What you should do
Quote exactly and only this range of lines in the data below: the line that holds "This screenshot has height=500, width=800." to the line that holds "Go to JSON Model section", both included.

---------- Extracted information

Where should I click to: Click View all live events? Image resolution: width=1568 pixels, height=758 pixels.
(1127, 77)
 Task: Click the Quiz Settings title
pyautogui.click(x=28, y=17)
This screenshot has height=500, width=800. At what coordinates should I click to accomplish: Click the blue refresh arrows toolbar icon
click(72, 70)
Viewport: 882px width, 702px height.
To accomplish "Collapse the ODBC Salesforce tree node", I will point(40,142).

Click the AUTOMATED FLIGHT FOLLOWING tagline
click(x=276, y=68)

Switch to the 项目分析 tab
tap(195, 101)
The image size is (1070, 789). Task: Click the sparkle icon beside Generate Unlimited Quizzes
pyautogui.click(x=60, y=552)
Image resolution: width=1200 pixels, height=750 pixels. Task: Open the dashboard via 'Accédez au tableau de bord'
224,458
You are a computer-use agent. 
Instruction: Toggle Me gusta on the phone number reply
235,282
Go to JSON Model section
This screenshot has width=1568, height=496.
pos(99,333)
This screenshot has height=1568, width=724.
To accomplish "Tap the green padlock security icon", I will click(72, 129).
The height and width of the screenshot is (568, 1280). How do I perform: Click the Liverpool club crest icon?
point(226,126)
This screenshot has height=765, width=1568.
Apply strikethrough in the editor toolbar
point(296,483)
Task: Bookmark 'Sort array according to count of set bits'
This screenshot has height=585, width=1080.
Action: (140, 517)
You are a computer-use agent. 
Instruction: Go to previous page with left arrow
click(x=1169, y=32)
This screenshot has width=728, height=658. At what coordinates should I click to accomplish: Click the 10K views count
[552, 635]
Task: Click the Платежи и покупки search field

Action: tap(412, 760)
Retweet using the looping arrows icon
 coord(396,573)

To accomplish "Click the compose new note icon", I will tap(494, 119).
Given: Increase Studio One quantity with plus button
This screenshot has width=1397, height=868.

--------------------

Solution below
This screenshot has height=500, width=800. At what coordinates should I click to accomplish: Click the blue refresh arrows toolbar icon
click(72, 70)
Viewport: 882px width, 702px height.
To accomplish "Collapse the ODBC Salesforce tree node", I will point(40,142).

Click the AUTOMATED FLIGHT FOLLOWING tagline
click(x=276, y=68)

Switch to the 项目分析 tab
tap(195, 101)
The image size is (1070, 789). Task: Click the sparkle icon beside Generate Unlimited Quizzes
pyautogui.click(x=60, y=552)
Image resolution: width=1200 pixels, height=750 pixels. Task: Open the dashboard via 'Accédez au tableau de bord'
224,458
You are a computer-use agent. 
Instruction: Toggle Me gusta on the phone number reply
235,282
Go to JSON Model section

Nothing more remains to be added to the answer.